В ландшафте предметы чтения и письма расположены среди камней, травы, ящериц, став продуктами и инструментами минерального, растительного и животного мира. Среди вещей отшельника есть также череп: писаное слово предполагает стирание личности писавшего или читавшего. Бессловесная природа всегда включает в свою речь язык человеческих существ.
Но, заметьте, мы не в пустыне, не в джунглях, не на острове Робинзона: город всего в нескольких шагах. Художники, изображая отшельников, почти всегда рисуют на заднем плане город. Гравюра Дюрера полностью поглощена городом, низкой пирамидой, увенчанной стремительными башнями, острыми крышами; святой же прислонился к возвышенности на переднем плане, спина его обращена к городу и он не поднимает сокрытых монашеским капюшоном глаз от книги. На гравюре Рембрандта высокий город довлеет над львом, поворотившим морду назад, и святым внизу, блаженно читающим под сенью грецкого ореха. По вечерам отшельники видят огни, светящиеся в окнах; в порывах ветра доносится праздничная музыка. В четверть часа, лишь стоит захотеть, они окажутся вновь среди людей. Сила отшельника измеряется не тем, как далеко забрел он в пустыню, но малостью расстояния, необходимой ему, чтоб позабыть о городе, не упуская его при том из виду.
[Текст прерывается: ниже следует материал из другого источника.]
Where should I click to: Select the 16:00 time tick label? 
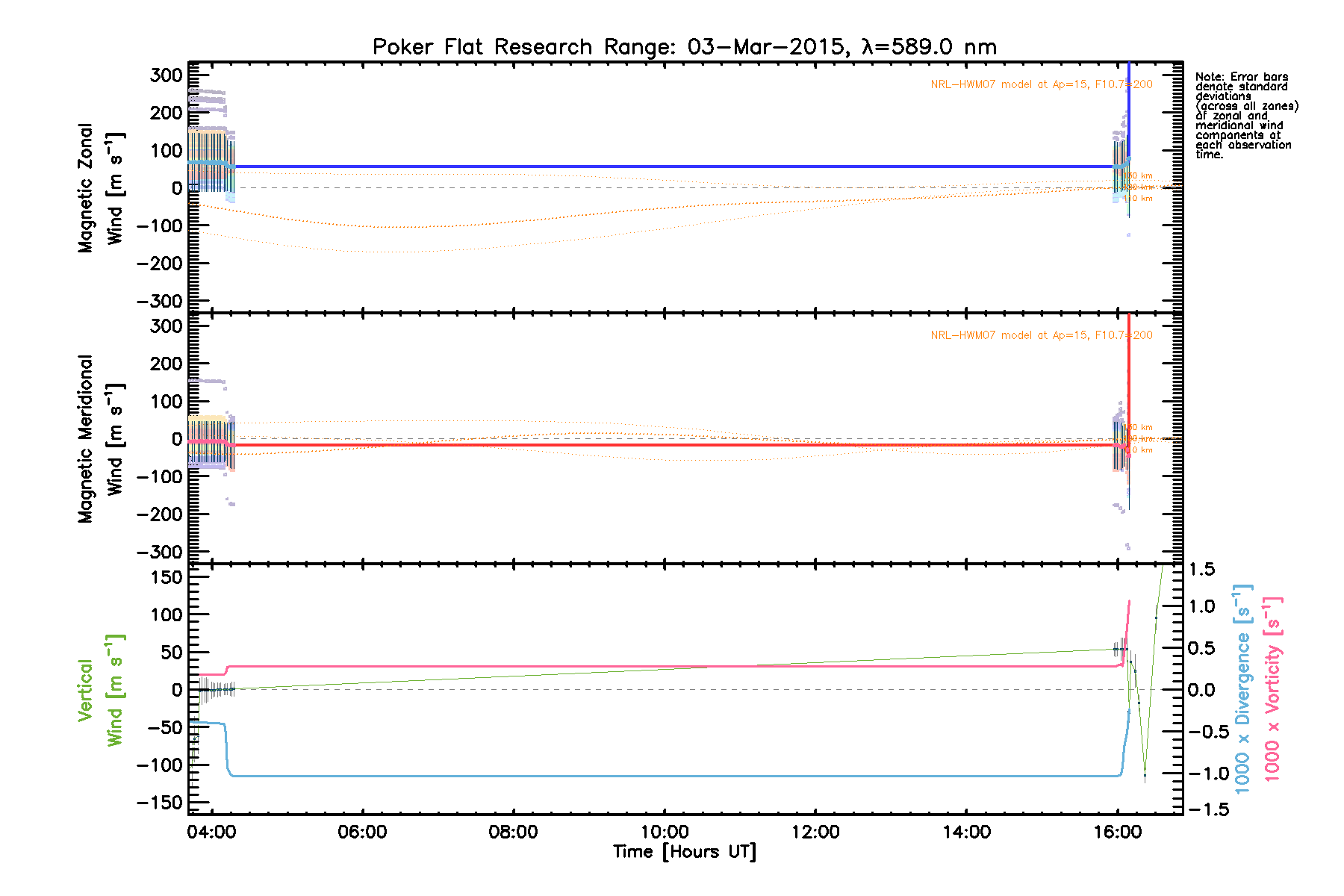coord(1117,832)
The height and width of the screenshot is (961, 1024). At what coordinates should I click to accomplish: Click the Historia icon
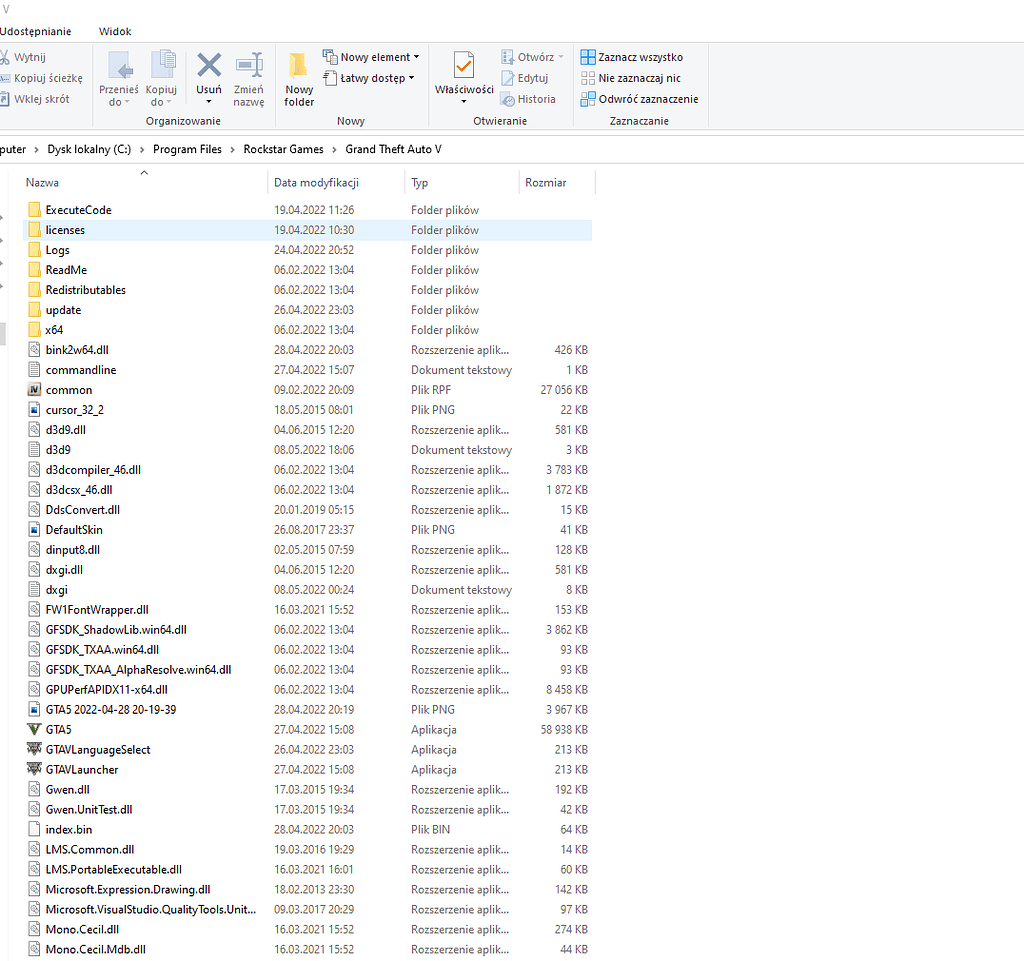510,98
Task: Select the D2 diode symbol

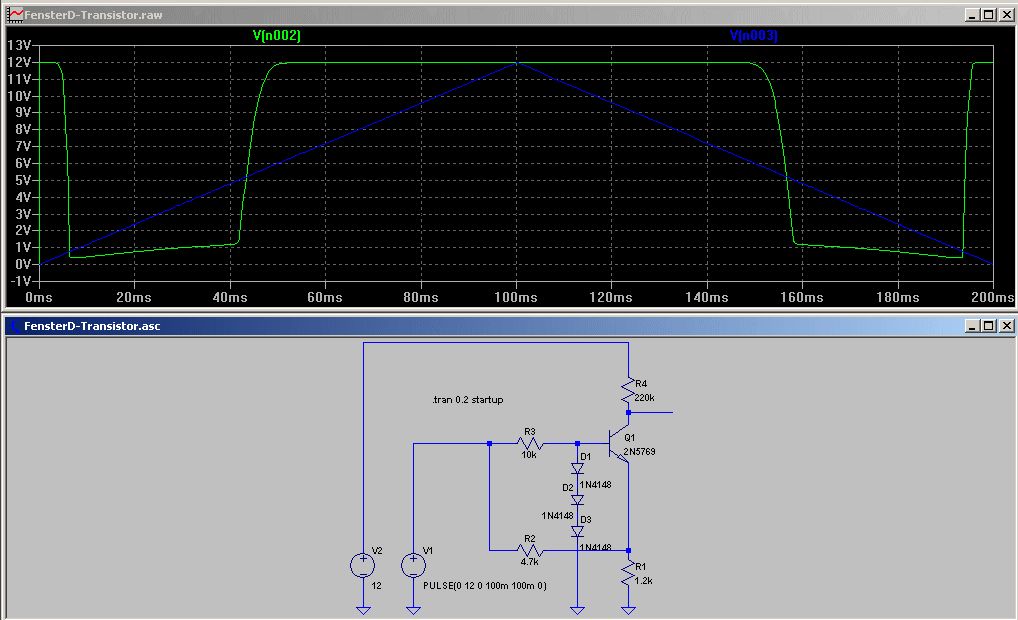Action: pos(577,500)
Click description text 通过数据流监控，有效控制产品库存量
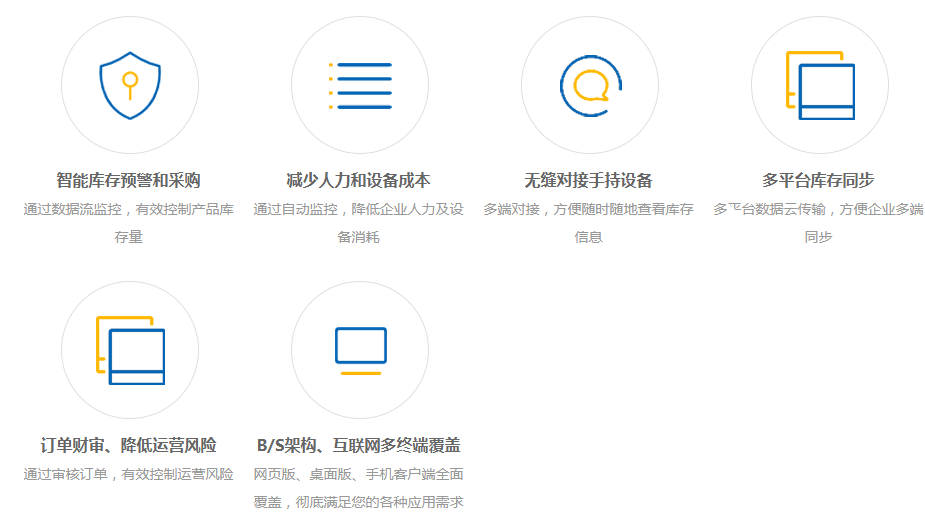 (129, 223)
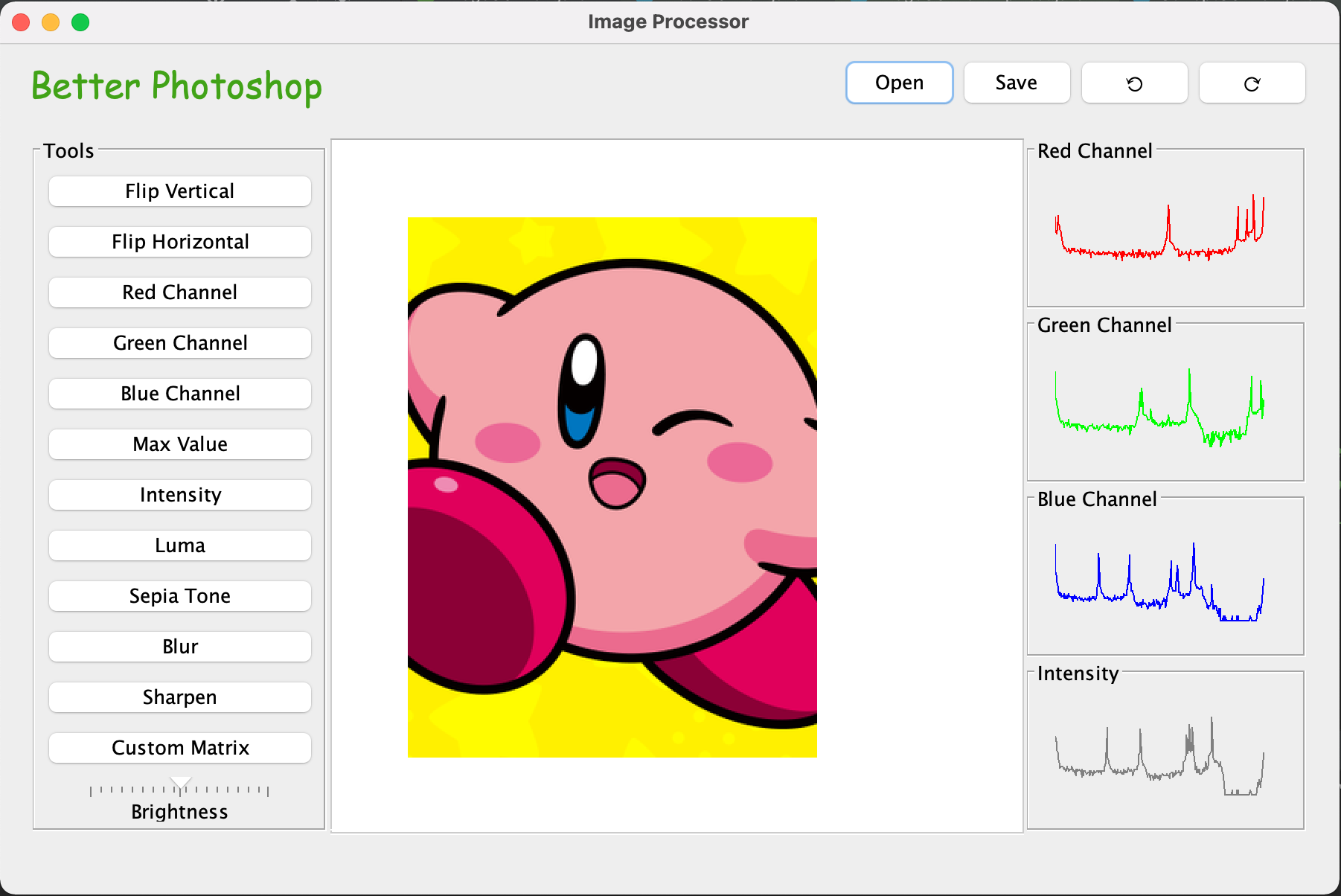Open an image file with Open button
Viewport: 1341px width, 896px height.
click(899, 83)
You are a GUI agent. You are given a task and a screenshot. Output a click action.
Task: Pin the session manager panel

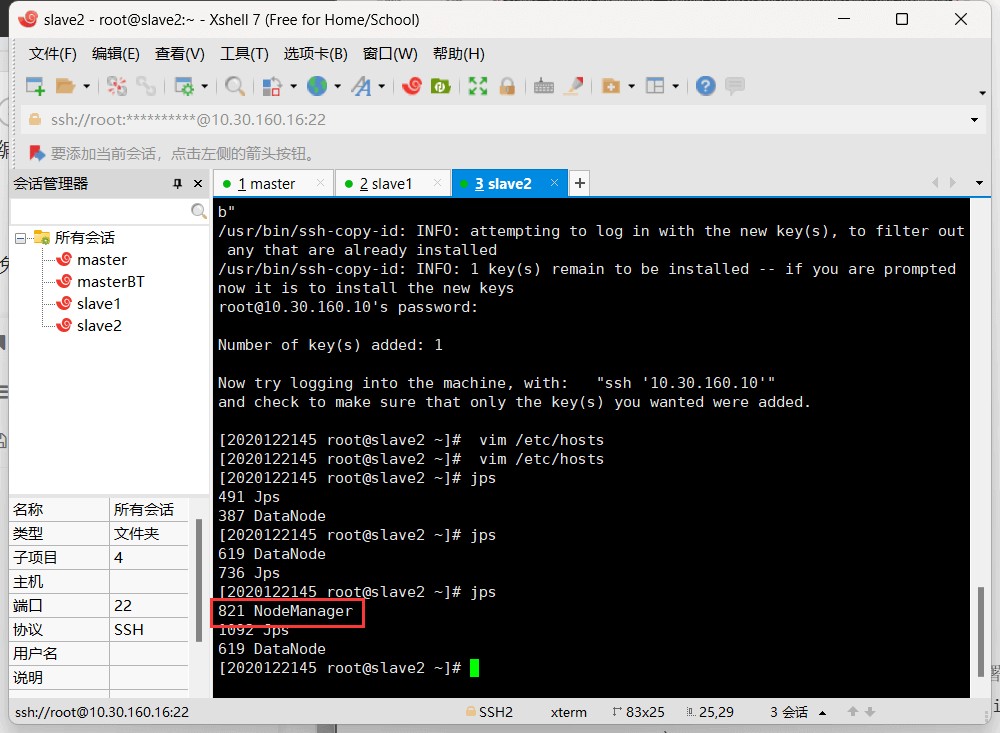pos(177,184)
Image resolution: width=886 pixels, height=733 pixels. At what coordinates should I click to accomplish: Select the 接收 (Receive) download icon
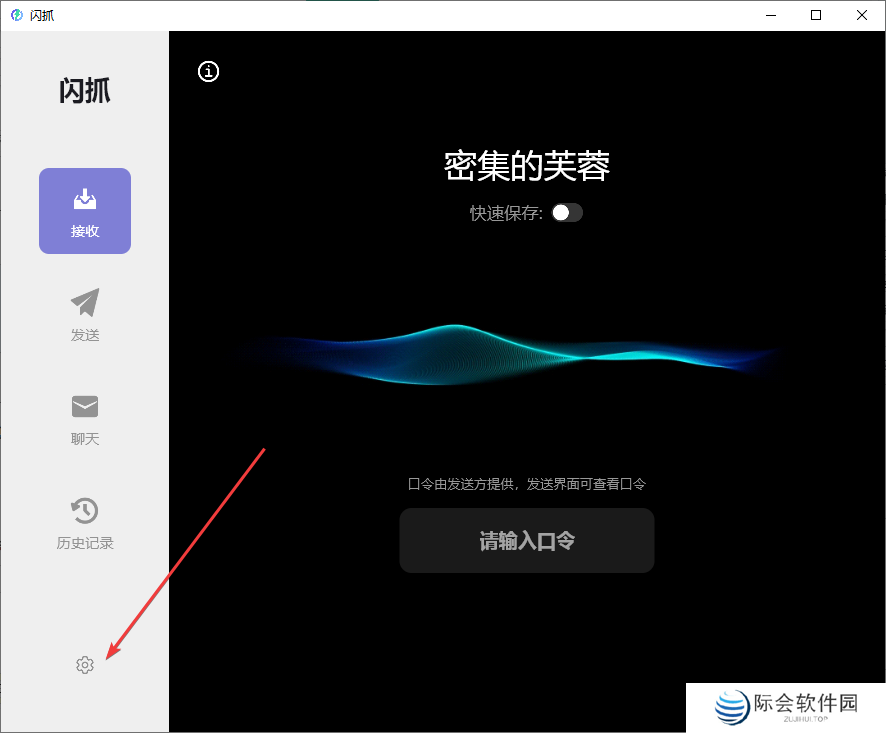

Или же здесь изображен писатель, уединившийся в своем кабинете, где Святой Иероним, когда б не лев, легко мог бы быть принят за Святого Августина: писательский труд такой же, как и любой другой, и каждый писатель за письменным столом не отличим от всякого иного за столом. Но в придачу ко льву другие животные, тайные посланники иного мира, нарушают уединение ученого: павлины (Антонелло да Мессина, Лондон), волчий детеныш (еще одна гравюра Дюрера), мальтийский спаниель (Карпаччо, Венеция).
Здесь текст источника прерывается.